An unsafe ambiguity in Paxos Made Simple

Michael Deardeuff
8 min readJan 31, 2022

--

Note: I originally wrote about this circa 2015, but that paper was never published and is now lost. I have repeatedly received requests about this ambiguity, so here is a re-write of that original (lost) paper. In many ways this paper is clearer and simpler.

Introduction

Paxos Made Simple [1] is an important paper in the development of distributed systems. It presents a simple consensus protocol used as the basis of other protocols and is also used in large-scale production systems. Unfortunately, Paxos Made Simple includes a line of prose that makes it easy to nullify its fundamental safety invariant: making it possible to chose multiple values.

In this paper we introduce two different styles of Paxos. We then show that Paxos Made Simple inadvertently mixes these two interpretations. Finally, we give a scenario where this mixed-style Paxos fails its safety invariant.

Two styles of Paxos

There are two interpretations of the Paxos protocol used in the literature. We introduce the terms Strong Accept Paxos and Strong Prepare Paxos to differentiate them. The following are descriptions for both interpretations. Strong Prepare Paxos is taken verbatim from Paxos Made Simple (pages 5–6). The differences between the two interpretations are highlighted (they are in Phase 2).

Strong Accept Paxos

Phase 1. (a) A proposer selects a proposal number n and sends a prepare request with number n to a majority of acceptors.
(b) If an acceptor receives a prepare request with number n greater than that of any prepare request to which it has already responded, then it responds to the request with a promise not to accept any more proposals numbered less than n and with the highest-numbered proposal (if any) that it has accepted.
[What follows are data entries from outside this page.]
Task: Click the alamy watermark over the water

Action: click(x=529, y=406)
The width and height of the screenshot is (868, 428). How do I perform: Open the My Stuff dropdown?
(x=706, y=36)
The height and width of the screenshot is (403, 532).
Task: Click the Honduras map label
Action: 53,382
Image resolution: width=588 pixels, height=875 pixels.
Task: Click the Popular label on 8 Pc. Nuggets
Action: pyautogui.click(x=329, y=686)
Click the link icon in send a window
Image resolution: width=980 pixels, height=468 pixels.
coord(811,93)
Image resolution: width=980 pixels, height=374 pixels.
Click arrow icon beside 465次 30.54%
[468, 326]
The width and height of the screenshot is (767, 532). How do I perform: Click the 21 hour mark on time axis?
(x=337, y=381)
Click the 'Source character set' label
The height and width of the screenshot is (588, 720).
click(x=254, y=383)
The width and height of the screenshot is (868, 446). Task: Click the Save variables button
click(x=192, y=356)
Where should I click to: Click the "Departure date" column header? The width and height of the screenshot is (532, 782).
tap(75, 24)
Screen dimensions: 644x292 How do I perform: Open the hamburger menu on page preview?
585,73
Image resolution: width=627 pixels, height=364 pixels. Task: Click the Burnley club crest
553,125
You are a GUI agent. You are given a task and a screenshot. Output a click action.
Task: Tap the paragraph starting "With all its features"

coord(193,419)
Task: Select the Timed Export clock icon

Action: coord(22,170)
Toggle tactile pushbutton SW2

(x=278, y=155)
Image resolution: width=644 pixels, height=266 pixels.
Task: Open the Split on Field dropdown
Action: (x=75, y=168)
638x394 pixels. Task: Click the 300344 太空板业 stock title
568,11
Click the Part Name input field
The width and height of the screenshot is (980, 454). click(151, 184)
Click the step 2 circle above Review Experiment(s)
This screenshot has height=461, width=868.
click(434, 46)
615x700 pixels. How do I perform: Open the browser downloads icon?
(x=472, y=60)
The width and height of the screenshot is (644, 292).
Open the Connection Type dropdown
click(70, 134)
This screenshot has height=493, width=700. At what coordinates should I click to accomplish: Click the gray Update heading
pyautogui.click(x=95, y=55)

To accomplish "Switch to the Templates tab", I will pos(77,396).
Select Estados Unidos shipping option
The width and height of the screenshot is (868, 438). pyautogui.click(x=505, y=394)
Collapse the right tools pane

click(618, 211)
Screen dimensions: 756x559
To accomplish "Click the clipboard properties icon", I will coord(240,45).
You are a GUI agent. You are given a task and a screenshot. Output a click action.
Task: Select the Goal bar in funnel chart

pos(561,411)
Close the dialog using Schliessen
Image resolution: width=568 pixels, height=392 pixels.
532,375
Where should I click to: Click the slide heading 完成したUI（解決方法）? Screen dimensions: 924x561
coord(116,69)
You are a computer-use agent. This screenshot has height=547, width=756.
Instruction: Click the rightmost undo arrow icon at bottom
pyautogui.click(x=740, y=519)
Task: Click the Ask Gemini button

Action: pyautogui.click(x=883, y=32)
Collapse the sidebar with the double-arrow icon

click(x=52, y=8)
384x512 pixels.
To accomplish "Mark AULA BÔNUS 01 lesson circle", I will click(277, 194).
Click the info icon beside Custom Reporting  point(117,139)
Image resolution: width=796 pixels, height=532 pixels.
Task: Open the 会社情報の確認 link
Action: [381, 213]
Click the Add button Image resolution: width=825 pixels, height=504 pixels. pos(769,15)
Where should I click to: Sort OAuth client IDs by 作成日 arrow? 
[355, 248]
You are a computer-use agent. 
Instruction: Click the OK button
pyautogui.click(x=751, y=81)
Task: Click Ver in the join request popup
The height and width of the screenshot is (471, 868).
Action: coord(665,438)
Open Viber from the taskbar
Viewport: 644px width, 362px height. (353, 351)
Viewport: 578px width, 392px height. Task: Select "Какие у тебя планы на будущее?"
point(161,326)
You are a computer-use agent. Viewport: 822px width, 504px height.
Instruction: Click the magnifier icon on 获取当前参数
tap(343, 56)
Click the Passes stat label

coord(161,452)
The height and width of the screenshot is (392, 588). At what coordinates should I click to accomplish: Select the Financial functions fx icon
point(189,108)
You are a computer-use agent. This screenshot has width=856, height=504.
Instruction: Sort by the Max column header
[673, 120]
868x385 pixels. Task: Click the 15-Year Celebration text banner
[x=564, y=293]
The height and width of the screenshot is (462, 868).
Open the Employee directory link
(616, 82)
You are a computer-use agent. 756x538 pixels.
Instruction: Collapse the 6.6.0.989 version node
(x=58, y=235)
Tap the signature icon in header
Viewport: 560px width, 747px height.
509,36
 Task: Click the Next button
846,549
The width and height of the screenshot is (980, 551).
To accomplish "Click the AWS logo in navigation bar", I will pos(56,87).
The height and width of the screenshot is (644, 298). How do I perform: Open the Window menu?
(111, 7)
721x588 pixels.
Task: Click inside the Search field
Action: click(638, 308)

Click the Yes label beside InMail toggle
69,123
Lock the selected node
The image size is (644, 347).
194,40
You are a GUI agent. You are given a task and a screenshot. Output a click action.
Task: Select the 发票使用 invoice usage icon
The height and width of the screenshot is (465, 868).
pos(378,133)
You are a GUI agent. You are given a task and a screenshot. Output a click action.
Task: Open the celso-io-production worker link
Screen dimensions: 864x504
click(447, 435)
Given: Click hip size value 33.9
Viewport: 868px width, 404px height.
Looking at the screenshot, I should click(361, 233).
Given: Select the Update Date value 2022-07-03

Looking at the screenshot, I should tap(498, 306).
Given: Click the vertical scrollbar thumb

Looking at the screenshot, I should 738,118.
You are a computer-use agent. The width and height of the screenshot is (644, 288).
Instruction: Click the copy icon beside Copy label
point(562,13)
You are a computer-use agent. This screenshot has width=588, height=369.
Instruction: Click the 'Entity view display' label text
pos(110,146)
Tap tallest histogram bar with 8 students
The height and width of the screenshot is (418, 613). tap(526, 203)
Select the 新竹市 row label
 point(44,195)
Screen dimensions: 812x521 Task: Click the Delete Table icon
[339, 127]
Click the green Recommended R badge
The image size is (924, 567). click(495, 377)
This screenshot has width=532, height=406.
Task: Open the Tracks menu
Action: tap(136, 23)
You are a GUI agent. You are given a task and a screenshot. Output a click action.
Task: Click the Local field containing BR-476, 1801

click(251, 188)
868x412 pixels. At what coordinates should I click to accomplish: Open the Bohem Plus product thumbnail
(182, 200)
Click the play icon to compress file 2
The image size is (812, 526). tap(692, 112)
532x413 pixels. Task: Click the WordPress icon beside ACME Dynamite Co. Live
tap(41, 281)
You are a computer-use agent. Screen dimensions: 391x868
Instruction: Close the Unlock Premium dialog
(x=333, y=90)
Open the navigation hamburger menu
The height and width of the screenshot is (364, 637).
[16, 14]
Phase 2. (a) If the proposer receives a response to its prepare requests (numbered n) from a majority of acceptors, then it sends an accept request to each acceptor for a proposal numbered n with a value v, where v is the value of the highest-numbered proposal among the responses, or is any value if the responses reported no proposals.
(b) If an acceptor receives an accept request for a proposal numbered n, it accepts the proposal unless it has already responded to a prepare request or an accept request having a number greater than n. It responds to the request with a promise not to accept any more proposals numbered less than n.

Strong Prepare Paxos

Phase 1. (a) A proposer selects a proposal number n and sends a prepare request with number n to a majority of acceptors.
(b) If an acceptor receives a prepare request with number n greater than that of any prepare request to which it has already responded, then it responds to the request with a promise not to accept any more proposals numbered less than n and with the highest-numbered proposal (if any) that it has accepted.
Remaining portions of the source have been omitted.